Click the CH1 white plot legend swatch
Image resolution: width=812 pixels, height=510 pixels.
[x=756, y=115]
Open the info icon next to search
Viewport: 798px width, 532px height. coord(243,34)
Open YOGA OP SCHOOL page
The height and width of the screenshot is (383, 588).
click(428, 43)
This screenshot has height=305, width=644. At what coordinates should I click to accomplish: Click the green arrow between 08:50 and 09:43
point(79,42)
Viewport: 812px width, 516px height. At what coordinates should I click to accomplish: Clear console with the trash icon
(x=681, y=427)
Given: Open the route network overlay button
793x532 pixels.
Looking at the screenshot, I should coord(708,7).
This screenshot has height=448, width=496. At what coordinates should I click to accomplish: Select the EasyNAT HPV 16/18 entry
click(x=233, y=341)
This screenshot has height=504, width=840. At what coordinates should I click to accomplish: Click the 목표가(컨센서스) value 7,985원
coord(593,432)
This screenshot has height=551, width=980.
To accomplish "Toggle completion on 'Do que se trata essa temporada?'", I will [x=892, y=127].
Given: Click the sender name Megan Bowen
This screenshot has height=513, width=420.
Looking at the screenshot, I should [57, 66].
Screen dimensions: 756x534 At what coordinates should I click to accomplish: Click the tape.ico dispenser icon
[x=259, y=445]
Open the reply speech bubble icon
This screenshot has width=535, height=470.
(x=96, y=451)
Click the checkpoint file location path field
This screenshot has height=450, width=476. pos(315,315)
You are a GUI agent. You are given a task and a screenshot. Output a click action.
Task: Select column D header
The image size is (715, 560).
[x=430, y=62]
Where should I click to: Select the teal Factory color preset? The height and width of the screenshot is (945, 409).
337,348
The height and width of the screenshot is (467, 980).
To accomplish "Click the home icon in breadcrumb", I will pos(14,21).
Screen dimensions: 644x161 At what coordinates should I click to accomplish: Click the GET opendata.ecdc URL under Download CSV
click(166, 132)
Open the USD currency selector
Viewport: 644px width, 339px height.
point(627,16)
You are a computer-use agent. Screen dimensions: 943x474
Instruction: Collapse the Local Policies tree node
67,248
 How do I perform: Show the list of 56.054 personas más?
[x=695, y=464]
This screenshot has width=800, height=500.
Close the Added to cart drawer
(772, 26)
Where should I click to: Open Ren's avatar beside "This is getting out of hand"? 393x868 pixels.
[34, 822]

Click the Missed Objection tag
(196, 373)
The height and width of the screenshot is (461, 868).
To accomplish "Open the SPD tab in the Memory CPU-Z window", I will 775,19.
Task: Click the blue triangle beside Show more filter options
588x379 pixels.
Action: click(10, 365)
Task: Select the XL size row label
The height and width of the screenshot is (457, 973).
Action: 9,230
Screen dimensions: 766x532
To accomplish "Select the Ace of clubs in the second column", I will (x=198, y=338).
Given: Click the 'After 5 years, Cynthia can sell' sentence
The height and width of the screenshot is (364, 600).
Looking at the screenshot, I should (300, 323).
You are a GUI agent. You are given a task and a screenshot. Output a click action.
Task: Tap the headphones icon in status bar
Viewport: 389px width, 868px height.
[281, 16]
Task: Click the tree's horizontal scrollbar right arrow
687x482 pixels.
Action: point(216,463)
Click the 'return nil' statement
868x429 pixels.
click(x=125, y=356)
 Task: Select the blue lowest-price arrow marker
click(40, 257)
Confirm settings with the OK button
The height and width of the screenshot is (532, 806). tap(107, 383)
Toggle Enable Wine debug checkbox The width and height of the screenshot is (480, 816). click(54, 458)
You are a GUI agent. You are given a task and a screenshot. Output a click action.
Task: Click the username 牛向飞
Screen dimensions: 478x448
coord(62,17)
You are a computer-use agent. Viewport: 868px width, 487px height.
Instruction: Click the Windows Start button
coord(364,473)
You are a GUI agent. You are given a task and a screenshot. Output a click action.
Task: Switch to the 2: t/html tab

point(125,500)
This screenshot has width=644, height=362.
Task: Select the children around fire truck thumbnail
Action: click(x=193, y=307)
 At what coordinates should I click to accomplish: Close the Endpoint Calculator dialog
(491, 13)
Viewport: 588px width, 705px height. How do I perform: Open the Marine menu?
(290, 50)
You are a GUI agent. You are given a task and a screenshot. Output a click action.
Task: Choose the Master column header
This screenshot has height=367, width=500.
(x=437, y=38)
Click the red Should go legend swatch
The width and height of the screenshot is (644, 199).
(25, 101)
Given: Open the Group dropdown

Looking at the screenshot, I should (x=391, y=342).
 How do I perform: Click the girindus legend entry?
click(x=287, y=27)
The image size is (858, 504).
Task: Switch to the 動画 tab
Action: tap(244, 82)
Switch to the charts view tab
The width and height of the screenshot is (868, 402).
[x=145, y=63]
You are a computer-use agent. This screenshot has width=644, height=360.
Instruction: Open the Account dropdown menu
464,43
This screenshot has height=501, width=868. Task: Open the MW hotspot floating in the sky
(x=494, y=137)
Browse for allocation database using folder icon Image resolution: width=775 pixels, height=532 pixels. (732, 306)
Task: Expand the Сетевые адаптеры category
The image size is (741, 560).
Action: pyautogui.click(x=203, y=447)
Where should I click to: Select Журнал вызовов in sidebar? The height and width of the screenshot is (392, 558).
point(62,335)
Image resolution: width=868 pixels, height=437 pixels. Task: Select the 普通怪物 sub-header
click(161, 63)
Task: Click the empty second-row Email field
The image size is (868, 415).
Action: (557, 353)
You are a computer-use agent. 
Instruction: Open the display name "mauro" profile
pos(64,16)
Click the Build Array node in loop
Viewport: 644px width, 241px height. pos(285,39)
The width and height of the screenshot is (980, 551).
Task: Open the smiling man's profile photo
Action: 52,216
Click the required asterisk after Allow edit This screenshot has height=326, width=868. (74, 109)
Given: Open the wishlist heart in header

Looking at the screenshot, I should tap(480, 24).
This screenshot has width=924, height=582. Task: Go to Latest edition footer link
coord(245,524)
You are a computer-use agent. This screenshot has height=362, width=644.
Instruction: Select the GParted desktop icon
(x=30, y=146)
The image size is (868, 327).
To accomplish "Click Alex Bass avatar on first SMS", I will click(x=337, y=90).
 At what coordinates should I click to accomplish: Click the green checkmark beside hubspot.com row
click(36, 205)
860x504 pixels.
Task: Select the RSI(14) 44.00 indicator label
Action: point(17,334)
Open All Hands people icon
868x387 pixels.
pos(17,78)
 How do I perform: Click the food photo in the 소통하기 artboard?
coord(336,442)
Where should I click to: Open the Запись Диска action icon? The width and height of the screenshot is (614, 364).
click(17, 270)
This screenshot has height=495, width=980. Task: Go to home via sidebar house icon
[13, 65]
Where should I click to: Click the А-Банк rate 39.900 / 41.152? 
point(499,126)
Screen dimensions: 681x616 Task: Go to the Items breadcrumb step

*ACTIVITY*.
Within the data above, how many lines include the string "second"? Answer with the number by itself.

*SOLUTION BELOW*.
2